Protection classes for electrical equipment
Protection class I (protection by protective earth)
In protection class I, electrical devices have an electrically conductive connection with the protective conductor contact. The electrical connection in the device must have a strain relief. If the connecting cable is torn off, the protective conductor must last be mechanically stressed and torn off. If, in the event of a fault, a live conductor touches the housing connected to the protective conductor, the circuit is interrupted and de-energized via an upstream fuse or a residual current circuit breaker.
Protection class II (protection by protective insulation)
Electrical systems and devices of protection class II have double or reinforced insulation between the mains circuit and the output circuit. All conductive surfaces are thus protected against contact with live parts in the event of a fault. The connecting cable for the operating voltage is two-core and thus designed without a protective conductor and is fitted with either a Euro plug or a contour plug.

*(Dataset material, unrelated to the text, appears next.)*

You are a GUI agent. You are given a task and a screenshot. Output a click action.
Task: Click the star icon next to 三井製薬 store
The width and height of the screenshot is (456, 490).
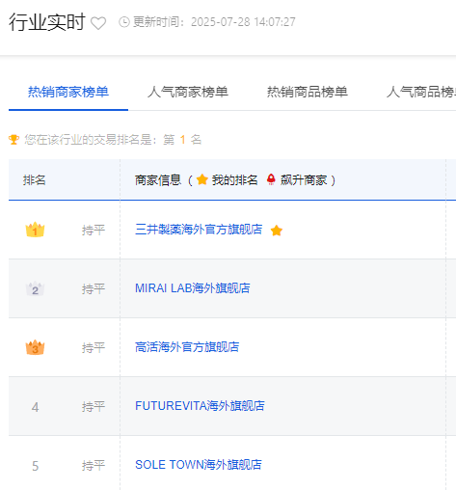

Protection class III (protection by extra-low voltage)
Protection class III devices provide protection against electric shock by limiting the voltage to a level that is not life-threatening to humans. A basic distinction is made between:
Safety Extra Low Voltage, SELV Safety Extra Low Voltage
Functional extra-low voltage with electrically safe isolation, PELV Protective Extra Low Voltage
Functional Extra Low Voltage without electrically safe isolation, FELV Functional Extra Low Voltage
Depending on the version, the applicable standards and regulations must be observed.